[Material supplied]:
*****

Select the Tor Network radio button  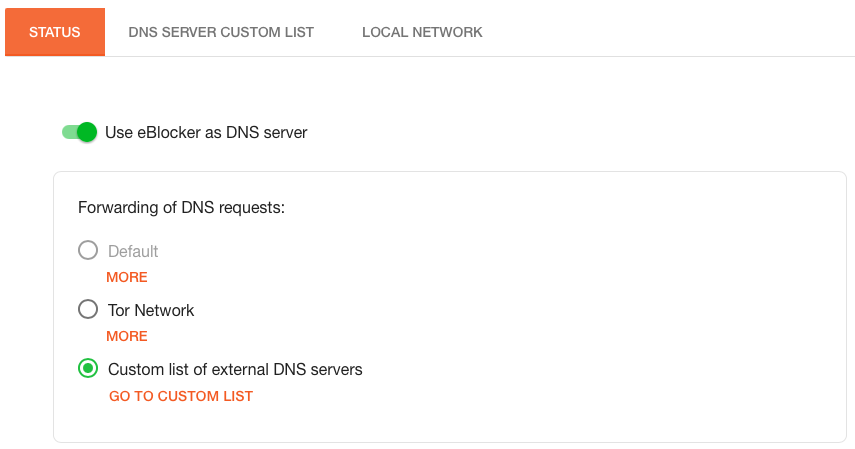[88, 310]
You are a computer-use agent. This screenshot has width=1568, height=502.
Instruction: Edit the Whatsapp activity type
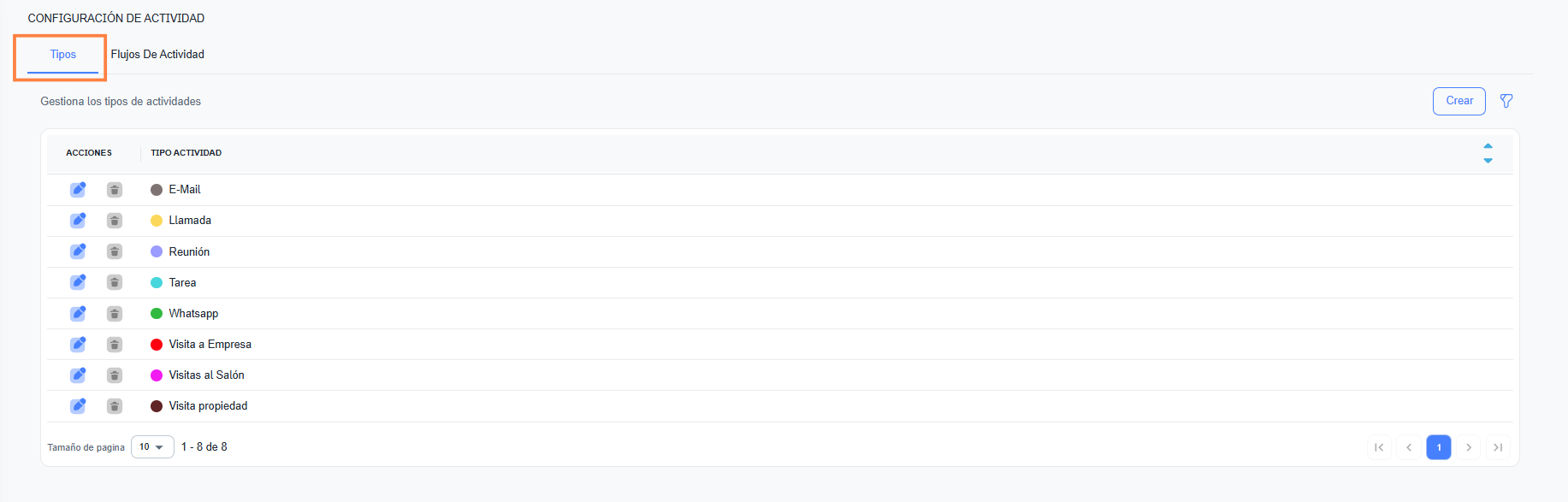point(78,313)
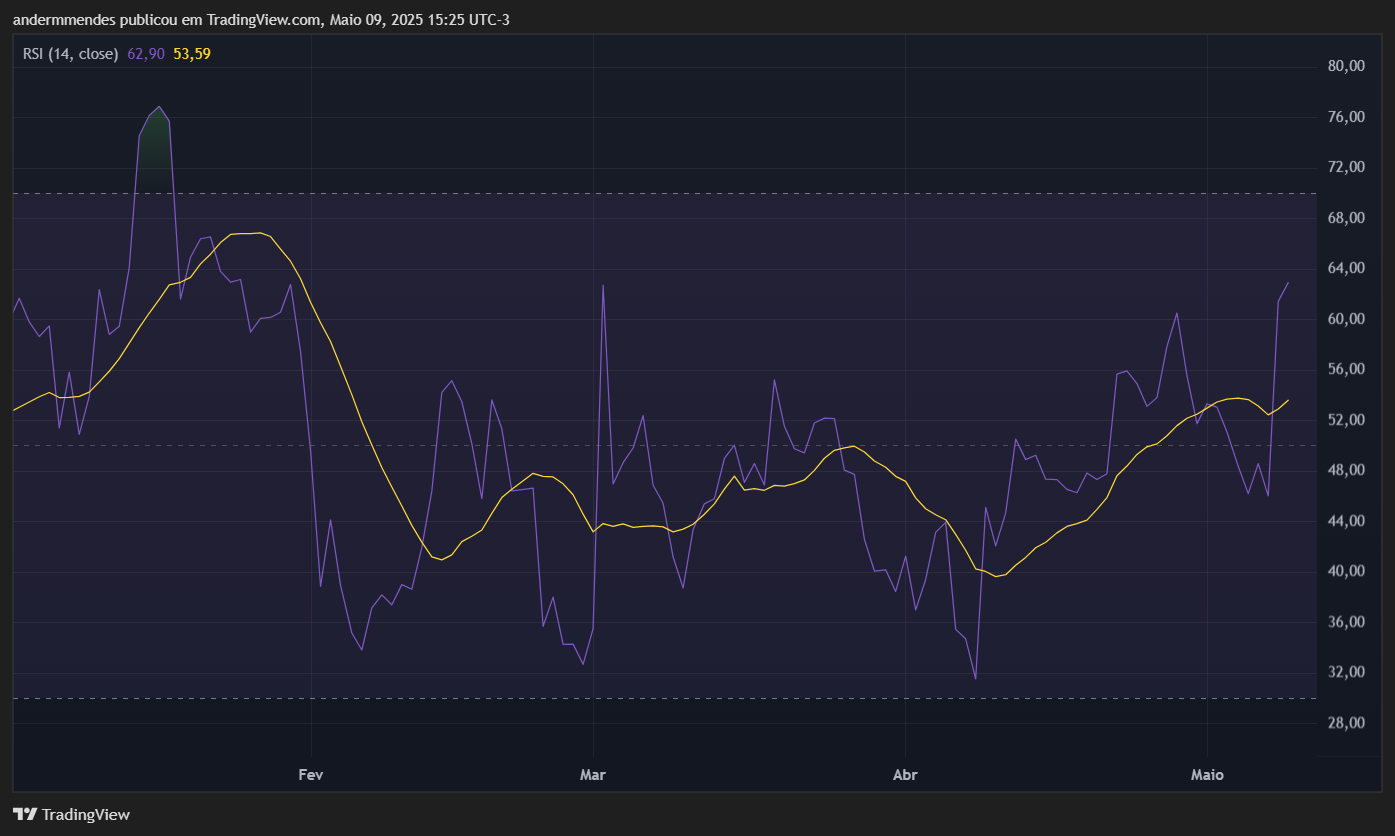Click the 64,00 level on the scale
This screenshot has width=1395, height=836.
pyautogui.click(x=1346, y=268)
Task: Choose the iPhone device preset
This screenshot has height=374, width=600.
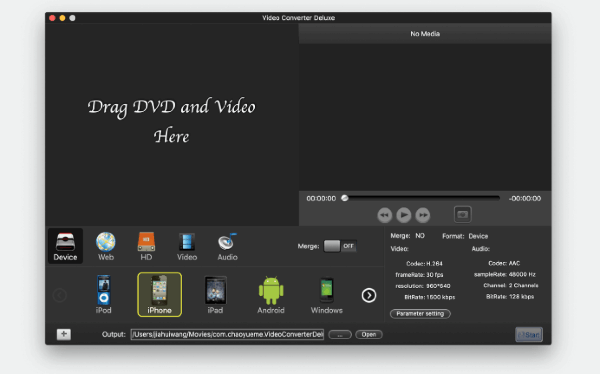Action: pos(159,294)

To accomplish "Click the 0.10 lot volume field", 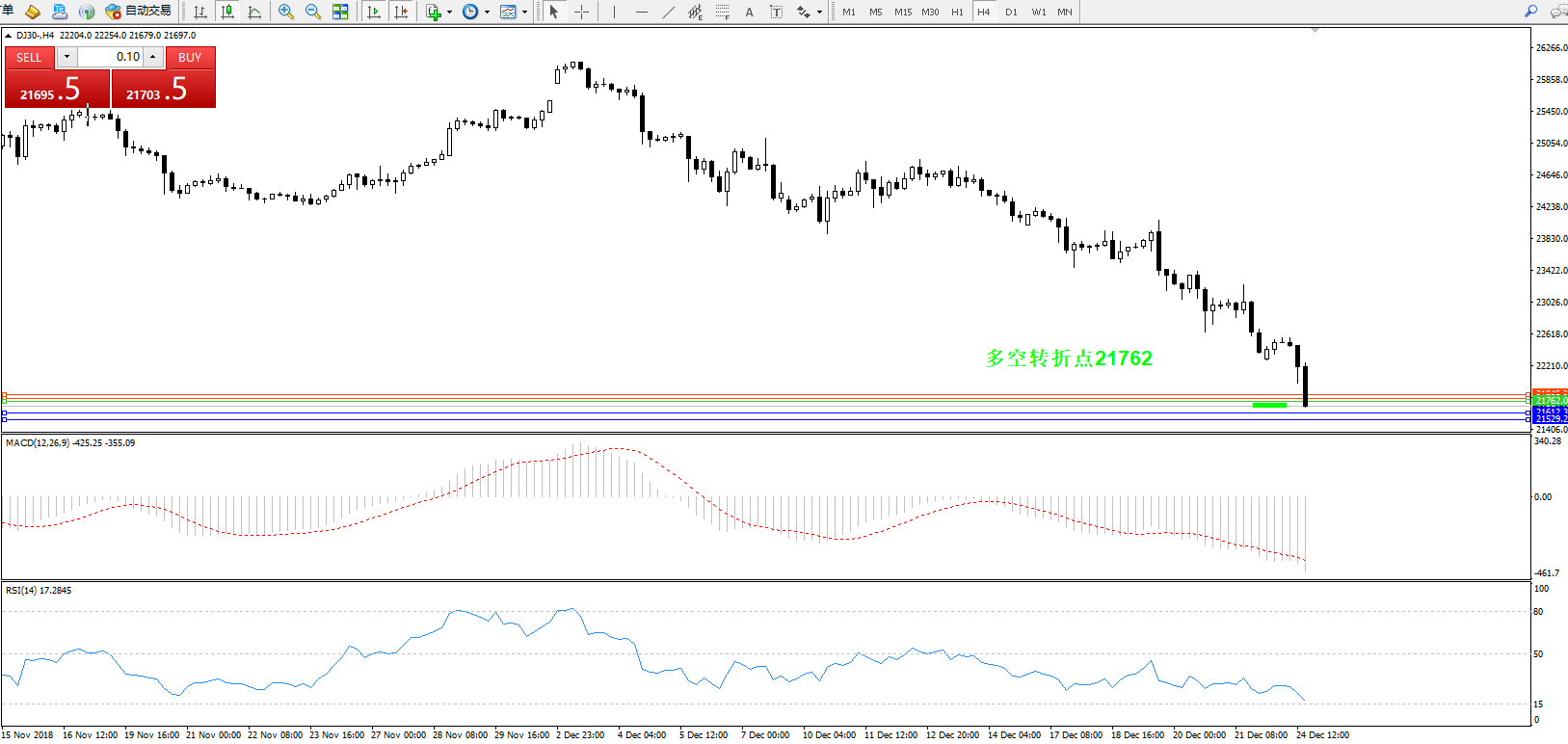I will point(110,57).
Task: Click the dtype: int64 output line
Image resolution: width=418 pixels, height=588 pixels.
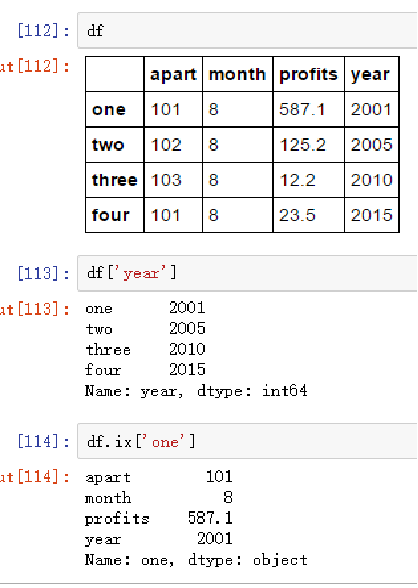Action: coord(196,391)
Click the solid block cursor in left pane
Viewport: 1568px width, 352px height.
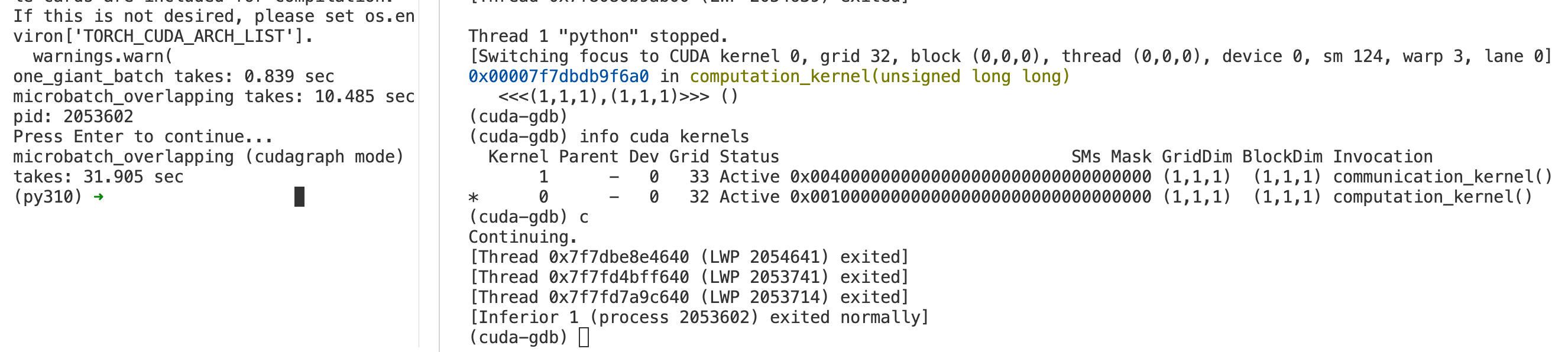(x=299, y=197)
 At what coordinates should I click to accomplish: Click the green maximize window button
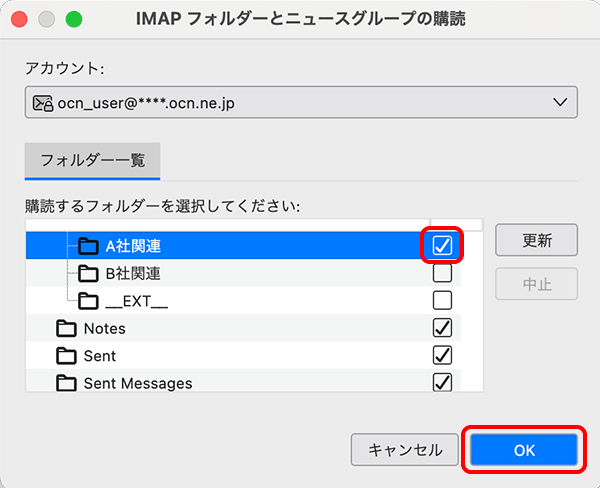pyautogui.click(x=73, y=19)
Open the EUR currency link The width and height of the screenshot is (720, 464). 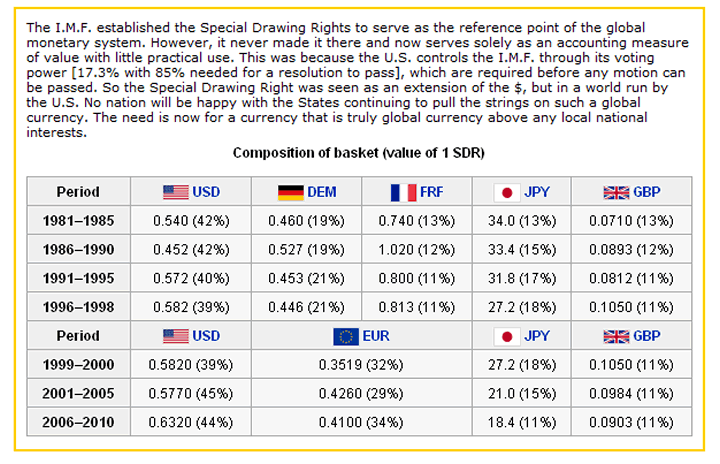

*****

[Task prompt]: In the copy, include exactly the lines from the one containing "At what coordinates" through the last line of the records, and no pictures or other text.

[Solution to the problem]:
 At what coordinates should I click to accomplish: Click the green maximize window button
pyautogui.click(x=73, y=19)
Open the EUR currency link The width and height of the screenshot is (720, 464). 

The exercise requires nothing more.